Comparative Negligence in Auto Accident Cases

My name is Carrie Roane and I am a partner at Fasig|Brooks Law Offices, a personal injury law firm in Tallahassee and Orlando, Florida. I want to explain comparative negligence in auto accidents, which isn’t something many people know about unless they’ve been in a car crash.

Many times, when there’s one or more cars that are involved in a collision, Florida apportions fault. This means that if you’re in a car accident with another car and you’re found to be 40% at fault, you can recover for your injuries according to your share of fault. For example, if you have $100,000 in medical bills and you’re 40% at fault, you will be responsible for $40,000 of those medical bills and you can go after the other driver who is at fault for $60,000 of your medical bills.

How is comparative negligence determined? A lot of people think it’s determined by what the officer at the scene of determines in the accident, but that’s not true. That’s sometimes not even admissible in court. What you need to do is call a lawyer right away after you’re in an accident because the comparative fault is based on evidence. Evidence like marks in the road and evidence like witness testimony need to be fresh and written down.

Immediately after the accident, we need to get biomechanical engineers and accident reconstructionist involved. We need to have experts look at property damage on your car to figure out who was really at fault determine the at fault percentage. We want our clients and our potential clients to know that just because you might be partially at fault for an accident, doesn’t mean that you can’t recover from the other driver.

**Supplied entries:**
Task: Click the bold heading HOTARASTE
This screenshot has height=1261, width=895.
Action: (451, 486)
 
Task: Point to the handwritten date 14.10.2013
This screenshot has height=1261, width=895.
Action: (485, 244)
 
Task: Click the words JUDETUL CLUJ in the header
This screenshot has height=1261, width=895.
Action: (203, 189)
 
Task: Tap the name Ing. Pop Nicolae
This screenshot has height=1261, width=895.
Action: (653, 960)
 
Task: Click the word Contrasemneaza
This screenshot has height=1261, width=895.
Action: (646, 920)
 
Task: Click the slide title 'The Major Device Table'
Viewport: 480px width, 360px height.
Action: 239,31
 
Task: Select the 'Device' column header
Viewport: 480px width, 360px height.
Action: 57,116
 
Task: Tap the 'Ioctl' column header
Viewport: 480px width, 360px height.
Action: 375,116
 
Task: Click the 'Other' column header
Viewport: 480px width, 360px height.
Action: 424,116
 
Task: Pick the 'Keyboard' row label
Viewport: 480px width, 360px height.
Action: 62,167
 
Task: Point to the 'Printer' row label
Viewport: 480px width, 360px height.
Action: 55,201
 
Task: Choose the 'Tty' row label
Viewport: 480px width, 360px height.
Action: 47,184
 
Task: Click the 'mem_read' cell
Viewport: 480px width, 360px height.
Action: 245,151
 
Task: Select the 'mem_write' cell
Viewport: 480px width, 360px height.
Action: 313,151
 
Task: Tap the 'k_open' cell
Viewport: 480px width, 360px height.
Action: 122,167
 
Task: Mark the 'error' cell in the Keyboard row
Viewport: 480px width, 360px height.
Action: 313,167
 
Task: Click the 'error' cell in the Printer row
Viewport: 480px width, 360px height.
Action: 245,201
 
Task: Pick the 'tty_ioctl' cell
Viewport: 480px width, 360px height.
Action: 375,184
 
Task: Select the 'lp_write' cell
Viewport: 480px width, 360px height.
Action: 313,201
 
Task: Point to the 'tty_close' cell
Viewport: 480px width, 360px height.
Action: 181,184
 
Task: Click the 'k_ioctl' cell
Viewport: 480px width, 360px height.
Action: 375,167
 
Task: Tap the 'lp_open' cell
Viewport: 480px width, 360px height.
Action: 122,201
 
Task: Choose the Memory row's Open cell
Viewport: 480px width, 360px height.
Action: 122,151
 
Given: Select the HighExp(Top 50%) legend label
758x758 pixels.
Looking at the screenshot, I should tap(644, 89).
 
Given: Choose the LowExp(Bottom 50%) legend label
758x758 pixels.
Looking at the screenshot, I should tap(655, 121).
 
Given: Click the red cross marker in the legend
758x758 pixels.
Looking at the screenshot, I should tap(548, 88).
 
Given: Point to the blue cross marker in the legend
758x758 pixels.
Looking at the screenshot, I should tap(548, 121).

**Activities:**
- 1) Translate this sentence from the comparative negligence text into Spanish: "Evidence like marks in the road and evidence like witness testimony need to be fresh and written down."
- 2) In the comparative negligence text, which Florida cities does Fasig|Brooks Law Offices have offices in?
- 3) Reproduce the comparative negligence text between "My name is Carrie" and "a car crash.", inclusive.
The listing comes from a separate source.

**Solution set:**
- 1) Las pruebas como las marcas en la carretera y las pruebas como el testimonio de testigos deben ser recientes y quedar por escrito.

- 2) Tallahassee and Orlando.

- 3)
My name is Carrie Roane and I am a partner at Fasig|Brooks Law Offices, a personal injury law firm in Tallahassee and Orlando, Florida. I want to explain comparative negligence in auto accidents, which isn’t something many people know about unless they’ve been in a car crash.